Thursday, May 31, 2007

Life Is A Cabaret

“Chicago” is a thoroughly competent film. It’s a work-horse. It achieves all it set out to do. In a perfect Holly-world every film would be this good. But also in a perfect Holly-world, it would be only those films that went beyond mere competence that would merit thirteen Academy Award nominations.

Rob Marshall, to put it mildly, is no visionary. His idea of innovation is to steal Bob Fosse’s style shot by shot, call it homage and hope for the best. Luckily, Fosse’s editing perfectly synchronized to the moves of the dancers, who perfectly match their flawless steps to the exhilarating Ebb and Kander score, would look amazing even if Ed Wood directed. But a movie is more than the sum of its songs. Bob Fosse knew this, which is why his own film version of “Cabaret”, shot over three decades ago, feels less dated than this more recent Academy darling.

“Chicago” plays like a movie about a movie about two murderesses striving for fame in the Roaring Twenties, whereas “Cabaret” is simply a “bizarre love triangle” set in Weimar Republic-era Berlin. Renee Zellweger is capable as corrupt Chicago’s good bad girl Roxie Hart. Catherine Zeta-Jones is an able enough criminal Velma Kelly. The same goes for Richard Gere as crooked lawyer Billy Flynn, John C. Reilly, Queen Latifah – they’re all so fucking competent! But Liza Minnelli did not win her Academy Award for rising to her role in “Cabaret”. She won it for reaching higher – for giving us a three-dimensional Sally Bowles, a precursor to today’s Courtney Love – so fake she’s real. In contrast, we get a thoroughly charming Roxie Hart in the form of Renee Zellweger, who plays the character so real she’s fake. Though we watch her kill onscreen we get no sense from the actress that she’s a murderess. She’s a one-dimensional cutie pie, a spoiled, dreaming bad seed. In Minnelli’s ferocious performance, we glimpse in her wild eyes and anxious body language the screwed-up childhood she must have had, that which fuels her to sing and dance or die. Zellweger’s Roxie is a fun but empty slate, her mild drive to be a star disingenuous. In real life Liza Minnelli had the demons of Judy Garland to escape, while Renee Zellweger has admitted in interviews that she pretty much fell into acting. It shows in both performances.
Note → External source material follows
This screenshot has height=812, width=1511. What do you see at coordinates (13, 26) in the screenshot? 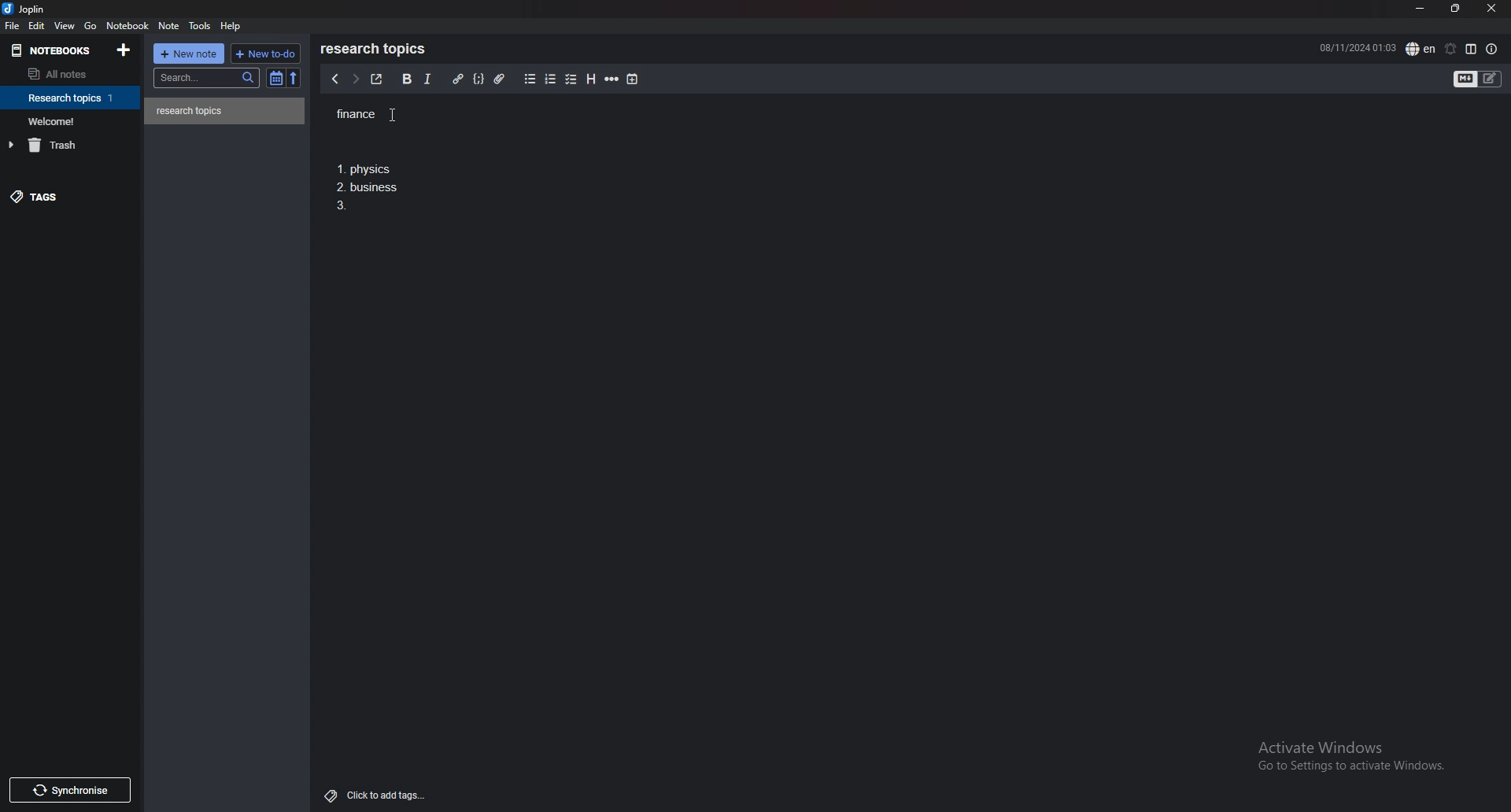
I see `file` at bounding box center [13, 26].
In Fosse’s “Cabaret”, the script and the songs are thread together seamlessly, enhancing one another. A natural flow occurs, and we never get the sense that the performers prize the musical numbers over the spoken words. On the contrary, the acting scenes in “Chicago” feel forced. It’s like the actors are just killing time before their next chance to sing and dance which, of course, is why they signed on to do Marshall’s movie in the first place. Overall the cast has a blast returning to their stage and musical roots, reliving those innocent high school productions when a green light was simply something on a driver's test. As a result the script becomes a mere afterthought, a boring but necessary way to string the wonderful musical numbers together.
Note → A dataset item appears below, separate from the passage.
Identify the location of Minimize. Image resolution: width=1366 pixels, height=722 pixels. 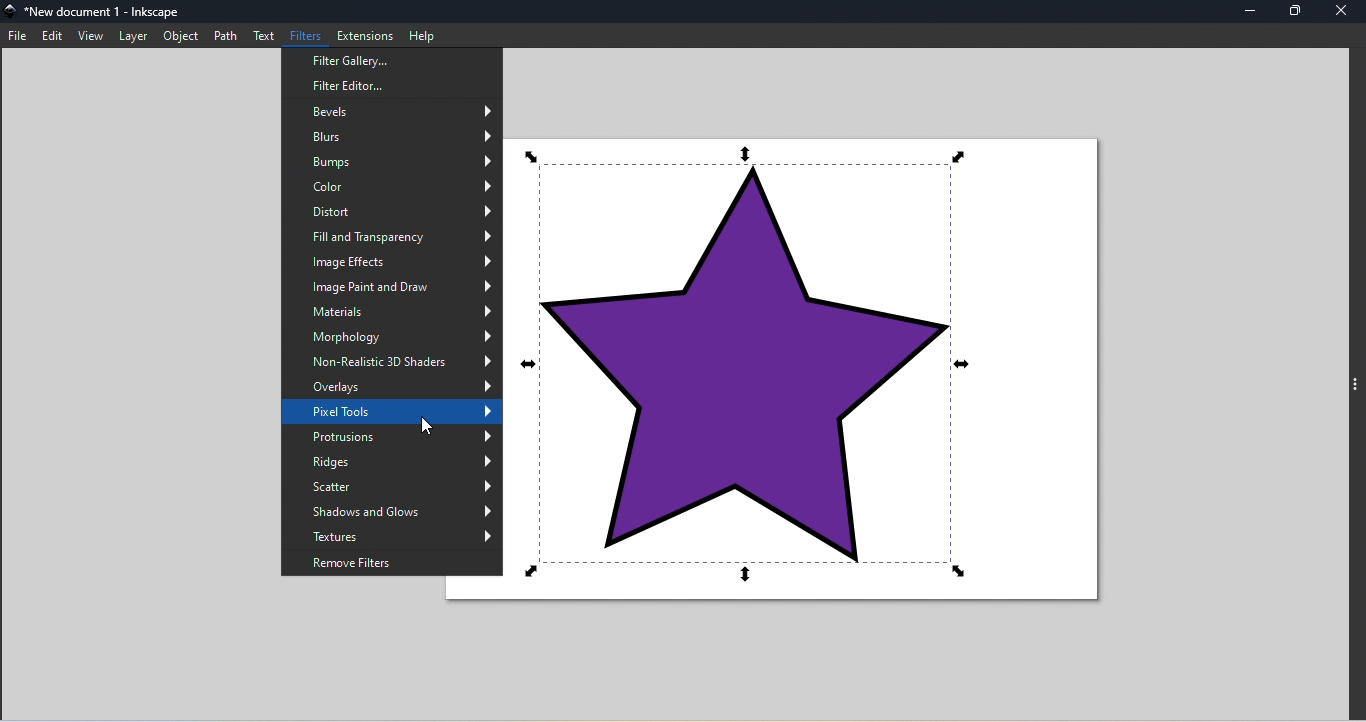
(1248, 11).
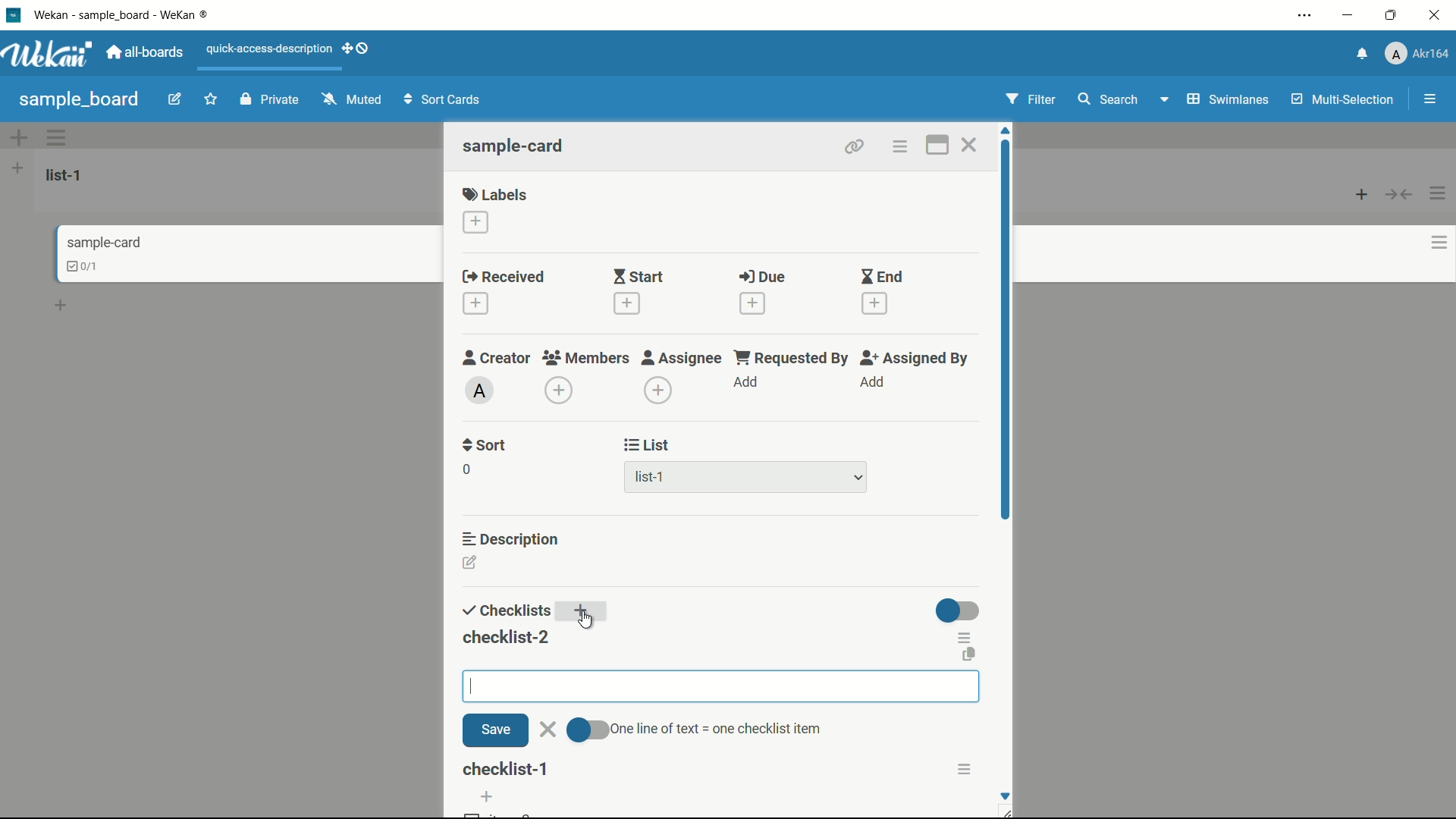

“Chicago” is not a story. It’s a statement on the power of publicity, the media’s ability to turn life and death into fortune and fame. “Cabaret” easily could have been a treatise on the rise of fascism, but instead is a story about love, finding oneself then honoring that discovery. It’s been said that the difference between Arthur Miller and Tennessee Williams is that the former wrote about big ideas and the latter about particular situations and characters – and that this is why Miller’s plays often don’t hold up onscreen. I would argue the same about “Chicago” and “Cabaret”. Richard Gere plays every sleazy lawyer in the history of Hollywood, while Joel Grey’s master of ceremonies in “Cabaret” is so eccentric he’s specific. Renee Zellweger’s front page, generic, girl-next-door smile can’t hold a torch to the unspoken desperation in Liza Minnelli’s singing eyes. Media manipulation and a disregard for human life are very timely issues, but will that be enough for “Chicago” to stay fresh for another thirty years? “Cabaret” has stood the test of time because as Shakespeare proved, being true to oneself never goes out of style.